PENGALIHAN STATUS TANAH PEMERINTAH HARUS LEWAT KEPPRES[1]
Jakarta, Antara
Pengalihan status tanah pemerintah mulai tahun anggaran 1994/95 hanya bisa dilakukan melalui keputusan presiden (Keppres) dan tidak lagi berdasarkan keputusan pejabat biasa.
“Keputusan ini di satu pihak seperti berlawanan dengan deregulasi namun dilakukan justru untuk mempersulit pengubahan status itu,” kata Menteri Negara PPN/ Ketua Bappenas Ginandjar Kartasasmita di Bina Graha, Kamis.
Setelah bersama Menko Ekku/Wasbang Saleh Afiff, Mensesneg Moerdiono serta Menkeu Mar’ie Muhammad melapor kepada Presiden Soeharto tentang persiapan Repelita VI, Ginandjar mengatakan pula dalam waktu dekat Keppres 29/84 tentang tata cara pelaksanaan APBN akan diperbaiki. Ginandjar menjelaskan, pengubahan status tanah negara hanya bisa dilakukan oleh Presiden antara lain karena makin mahalnya harga tanah. Harga tanah tidak akan pemah turun, katanya.
Ia menyebutkan, peraturan baru itu antara lain dikeluarkan dengan memperhatikan pengalaman selama ini. Biasanya pengalihan status tanah negara dilakukan setelah mendapat persetujuan menteri keuangan.
“Keputusan tentang pengalihan status tanah negara itu akan dikeluarkan Presiden setelah mendengarkan pertimbangan menteri keuangan,” katanya.

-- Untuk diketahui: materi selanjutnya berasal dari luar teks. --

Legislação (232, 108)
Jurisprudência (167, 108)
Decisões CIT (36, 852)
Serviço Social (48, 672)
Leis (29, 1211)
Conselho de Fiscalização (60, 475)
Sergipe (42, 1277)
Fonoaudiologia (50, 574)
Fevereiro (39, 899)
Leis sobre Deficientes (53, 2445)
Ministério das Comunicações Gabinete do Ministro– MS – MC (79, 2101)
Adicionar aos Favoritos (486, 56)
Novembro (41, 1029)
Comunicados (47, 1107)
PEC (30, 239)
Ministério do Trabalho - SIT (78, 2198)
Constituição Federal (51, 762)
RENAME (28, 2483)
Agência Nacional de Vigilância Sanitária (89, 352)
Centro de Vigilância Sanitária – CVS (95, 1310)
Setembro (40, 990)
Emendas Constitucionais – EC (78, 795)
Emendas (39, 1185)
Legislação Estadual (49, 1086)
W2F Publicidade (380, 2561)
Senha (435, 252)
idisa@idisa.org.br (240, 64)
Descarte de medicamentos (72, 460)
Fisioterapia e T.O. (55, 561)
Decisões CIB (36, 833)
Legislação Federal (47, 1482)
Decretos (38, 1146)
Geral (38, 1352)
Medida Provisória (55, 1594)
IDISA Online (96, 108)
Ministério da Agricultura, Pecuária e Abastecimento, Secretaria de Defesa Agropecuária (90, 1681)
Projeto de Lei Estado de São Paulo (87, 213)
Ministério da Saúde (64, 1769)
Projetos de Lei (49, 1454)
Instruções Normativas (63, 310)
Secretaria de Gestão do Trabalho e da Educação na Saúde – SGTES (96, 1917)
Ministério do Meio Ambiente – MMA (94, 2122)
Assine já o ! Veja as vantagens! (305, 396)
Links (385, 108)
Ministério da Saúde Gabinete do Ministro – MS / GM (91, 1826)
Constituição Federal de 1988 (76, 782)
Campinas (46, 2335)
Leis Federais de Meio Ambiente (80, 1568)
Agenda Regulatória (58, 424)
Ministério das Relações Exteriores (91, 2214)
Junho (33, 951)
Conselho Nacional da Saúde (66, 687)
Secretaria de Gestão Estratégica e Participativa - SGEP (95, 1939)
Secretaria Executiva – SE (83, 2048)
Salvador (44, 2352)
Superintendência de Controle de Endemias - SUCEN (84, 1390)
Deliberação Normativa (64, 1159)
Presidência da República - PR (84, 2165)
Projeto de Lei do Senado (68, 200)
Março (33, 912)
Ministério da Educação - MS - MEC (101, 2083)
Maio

Pengubahan status tanah negara itujuga termasuk bila milik pemerintah itu akan digunakan bagi proyek BOT (Build, operate and transfer). Berdasarkan status ini, sebuah proyek akan dibangun oleh pengusaha yang kemudian mengoperasikan proyek itu selama jangka waktu tertentu yang kemudian akan diserahkan kepada pemerintah.
Tender
Ketika menjelaskan rencana perubahan Keppres 29/84 itu, Ginandjar mengatakan ,pergantian itu harus dilakukan karena ketentuan lama sudah tidak sesuai dengan perkembangan zaman yang begitu cepat.
Ia memberi contoh, peraturan lama menetapkan bahwa tender proyek pemerintah harus diikuti sedikitnya oleh sepuluh perusahaan.
“Namun ternyata tidak di semua daerah ketentuan itu bisa diterapkan. Nantinya bisa saja tender diikuti hanya oleh lima perusahaan,” katanya.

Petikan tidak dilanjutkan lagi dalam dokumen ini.